This result is not a number, but a general formula for the area under a curve in terms of $$a\text{,}$$ $$b\text{,}$$ and $$n\text{.}$$ Explore with the interactive, and notice for instance that when $$n=0\text{,}$$ the shape is a rectangle and $$A = ab\text{;}$$ when $$n=1$$ the shape is a triangle and the $$A = ab/2\text{;}$$ when $$n=2$$ the shape is a parabola and $$A = ab/3$$ etc. This single formula gives the equation for the area under a whole family of curves.

Recall that the first moment of area $$Q_x = \int \bar{x}_{\text{el}}\ dA$$ is the distance weighted area as measured from a desired axis. The distance term $$\bar{x}_{\text{el}}$$ is the the distance from the desired axis to the centroid of each differential element of area, $$dA\text{.}$$

If you’re using a single integral with a vertical element $$dA$$

\begin{equation*} dA = \underbrace{y(x)}_{\text{height}} \underbrace{(dx)}_{\text{base}} \end{equation*}

and the horizontal distance from the $$y$$ axis to the centroid of $$dA$$ would simply be

\begin{equation*} \bar{x}_{\text{el}}=x \end{equation*}

It is also possible to find $$\bar{x}$$ using a horizontal element but the computations are a bit more challenging. First the equation for $$dA$$ changes to

\begin{equation*} dA= \underbrace{x(y)}_{\text{height}} \underbrace{(dy)}_{\text{base}}\text{.} \end{equation*}

Additionally, the distance to the centroid of each element, $$\bar{x}_{\text{el}}\text{,}$$ must measure to the middle of the horizontal element. For this triangle,

\begin{equation*} \bar{x}_{\text{el}}=\frac{x(y)}{2}\text{.} \end{equation*}

We find a similar contrast to finding the vertical centroidal distance $$\bar{y}$$ where it is easier to use a $$dy$$ element to find $$\bar{y}$$ than it is to use a $$dx$$ element.

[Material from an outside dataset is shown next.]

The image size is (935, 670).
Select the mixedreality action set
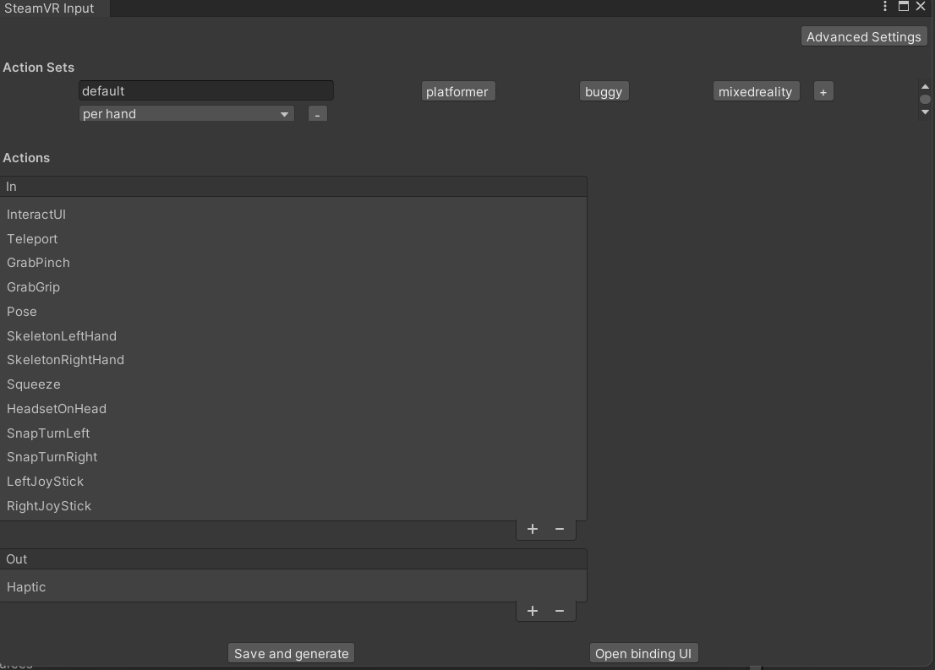(x=755, y=90)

The interactive below compares horizontal and vertical strips for a shape bounded by the parabola $$y^2 = x$$ and the diagonal line $$y = x-2$$ . Horizontal strips are a better choice in this case, because the left and right boundaries are easy to express as functions of $$y\text{.}$$ If vertical strips are chosen, the parabola must be expressed as two different functions of $$x\text{,}$$ and two integrals are needed to cover the area, the first from $$x=0$$ to $$x=1\text{,}$$ and the second from $$x=1$$ to $$x=4\text{.}$$

### Subsection7.7.3Examples

This section contains several examples of finding centroids by integration, starting with very simple shapes and getting progressively more difficult. All the examples include interactive diagrams to help you visualize the integration process, and to see how $$dA$$ is related to $$x$$ or $$y\text{.}$$

The first two examples are a rectangle and a triangle evaluated three different ways: with vertical strips, horizontal strips, and using double integration. The different approaches produce identical results, as you would expect. You should try to decide which method is easiest for a particular situation.

###### Example7.7.6.Centroid of a rectangle.

Use integration to show that the centroid of a rectangle with a base $$b$$ and a height of $$h$$ is at its center.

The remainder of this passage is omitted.